Here is another example where the site produces some surprising results. There are two major open-source search and discovery tools, Solr and Elasticsearch. It would seem a relevant search on O’Reilly Online Learning to look for comparisons between the two. I am familiar with Enterprise Search, a book by Martin White, that is available on the OOL site. So I searched for “Solr v Elasticsearch”, and explored the hits. I know that Martin White has a section in his book on just that, so I expect to find it in the hits. In fact it appears only fourth in the results. Each result includes the keyword found in context, which is very revealing:

  1. Solr in Action (2014) highlighting a sentence with “Jetty vs. Tomcat  We recommend staying with Jetty when first learning Solr.” – not relevant for this search
  2. Apache Solr: A Practical Approach to Enterprise Search – this looks relevant, with a sentence “Solr vx. Other Options”
  3. Relevant Search: with applications for Solr and Elasticsearch (2016) – the book is relevant, but the keyword in context is “Star Trek V: the Final Frontier”.
  4. Enterprise Search, 2nd Edition – and it shows a relevant sentence: “If the requirement is to support text searching and analytical queires, then Elastic could be the best option.”

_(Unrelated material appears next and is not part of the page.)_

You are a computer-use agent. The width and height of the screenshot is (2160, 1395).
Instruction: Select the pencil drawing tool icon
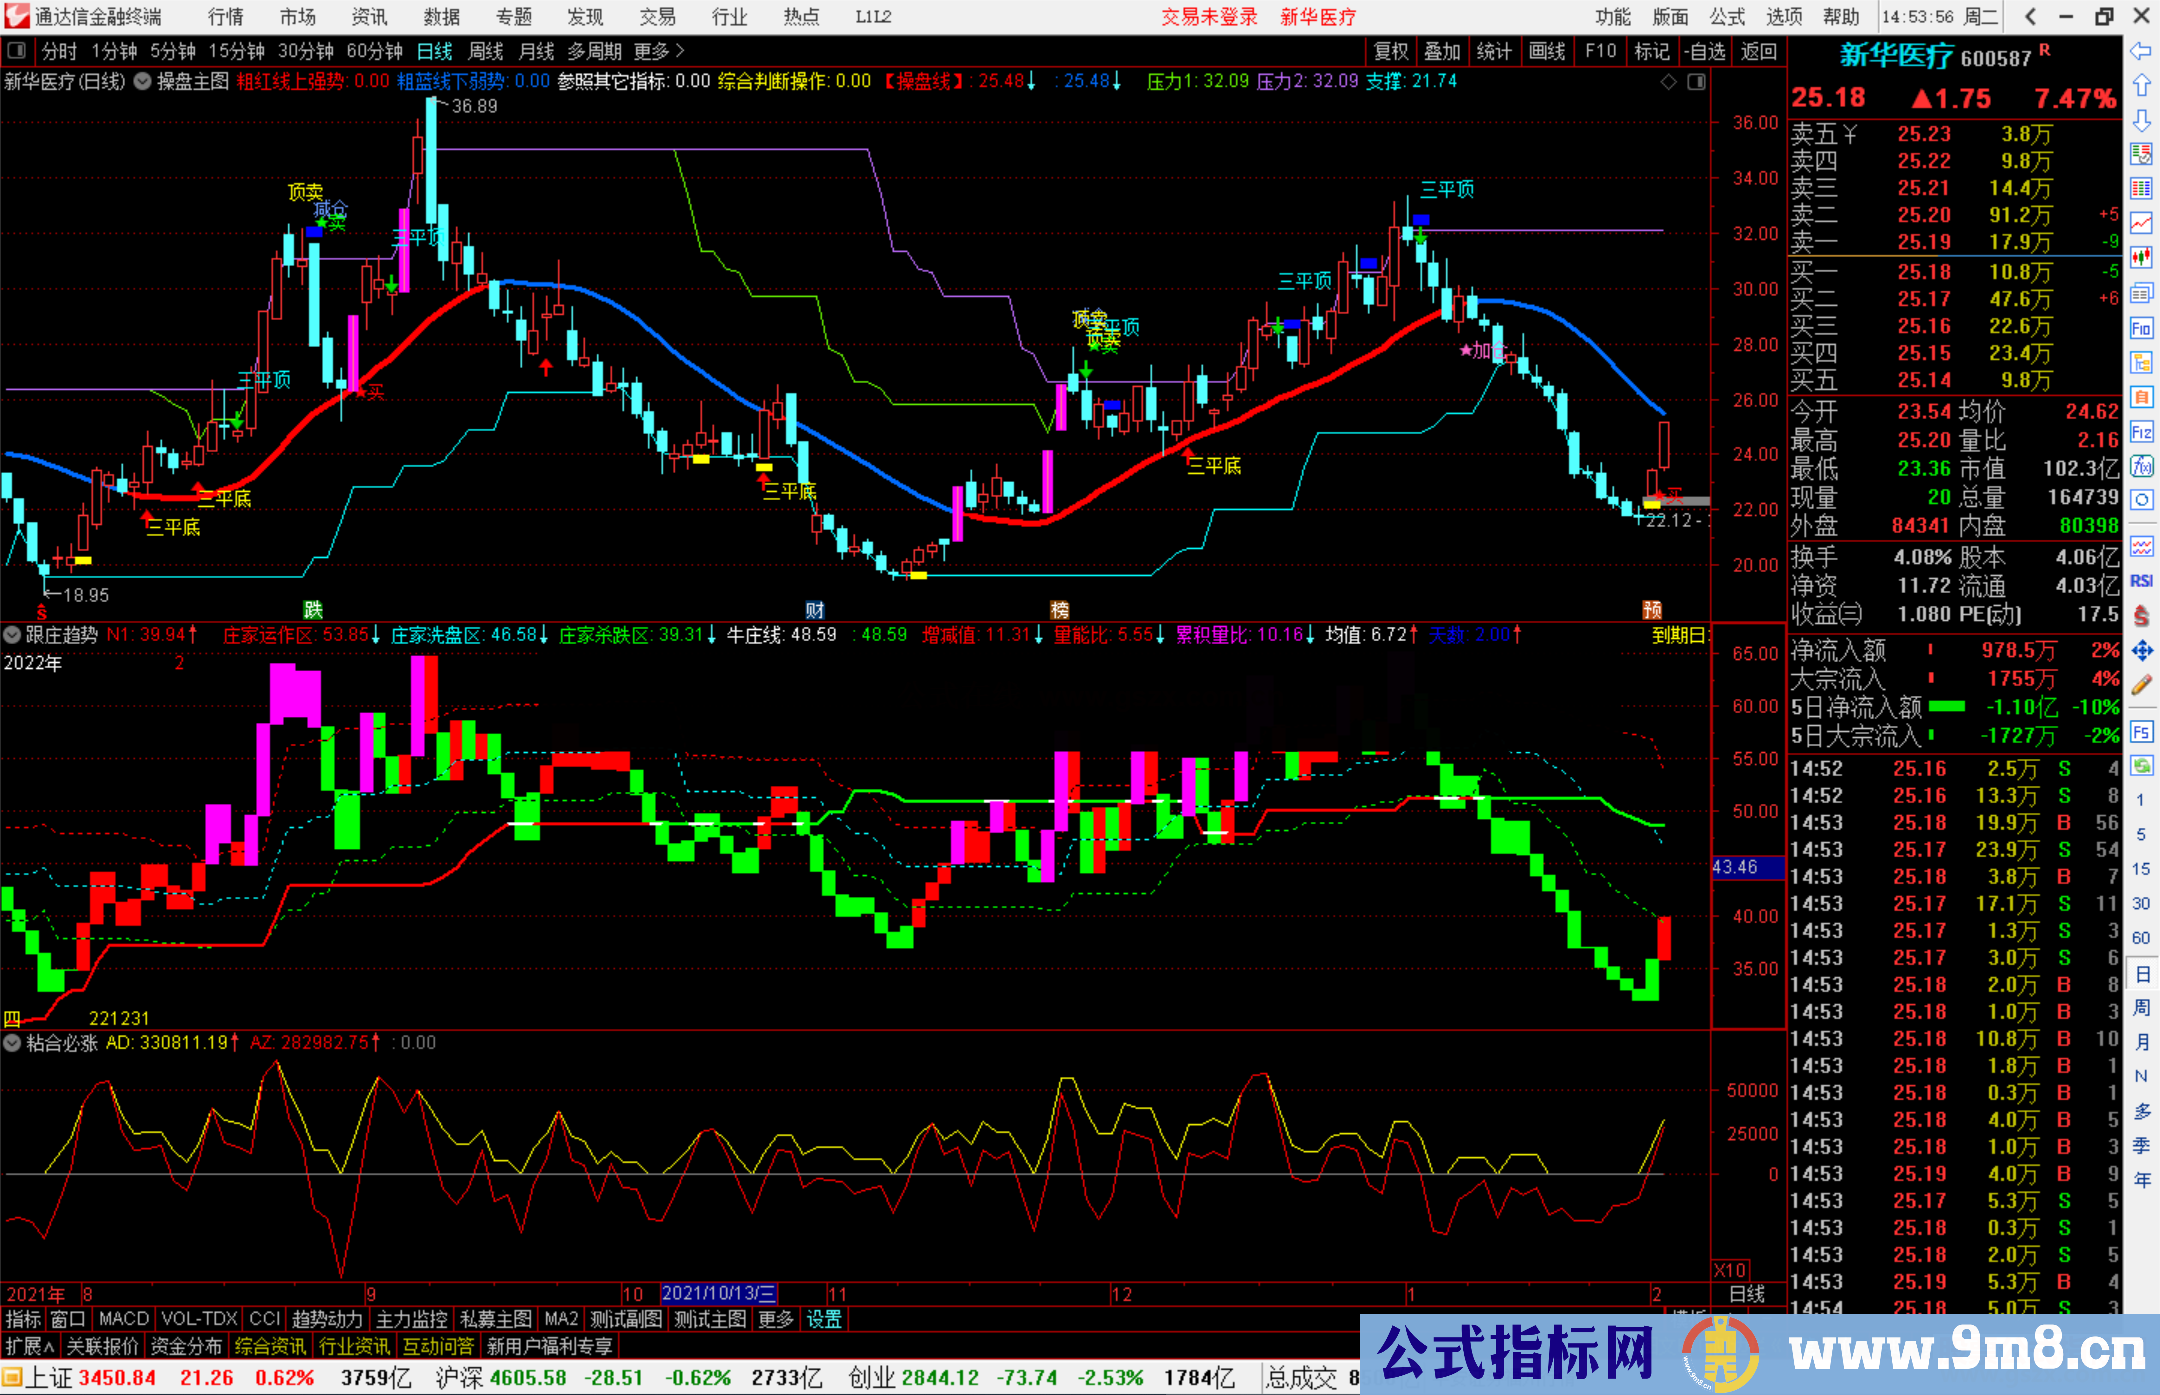click(x=2141, y=685)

In other words, two out of four of the most relevant hits are identifying the “v” (which is expanded to “vs” or “vx” by the engine) rather than the more important terms “Solr” and “Elasticsearch”. In this case, surely searching for a string would be better than searching for the thing, if the thing is not identified correctly?

The gold standard is, of course, Google, and it is instructive to compare the results of any site with those of Google. When I enter “Solr v Elasticsearch” in Google, I get plenty of perfectly relevant hits at the top of the results. Google understands me (I skipped the sponsored results at the top, to show only the relevance ranked hits):

I don’t understand why the site should be so counter-intuitive. Despite all the hard work, and the excellent principles (“Match things, not strings!”) there are some very unexpected results to be found when searching for content.

Perhaps it is unfair to complain about the presence of a few irrelevant content items in a collection of hundreds of thousands of items, but why should a discovery service show me things that are irrelevant? Perhaps every content collection has some dusty corners where nobody ever looks; but I don’t want to be shown them.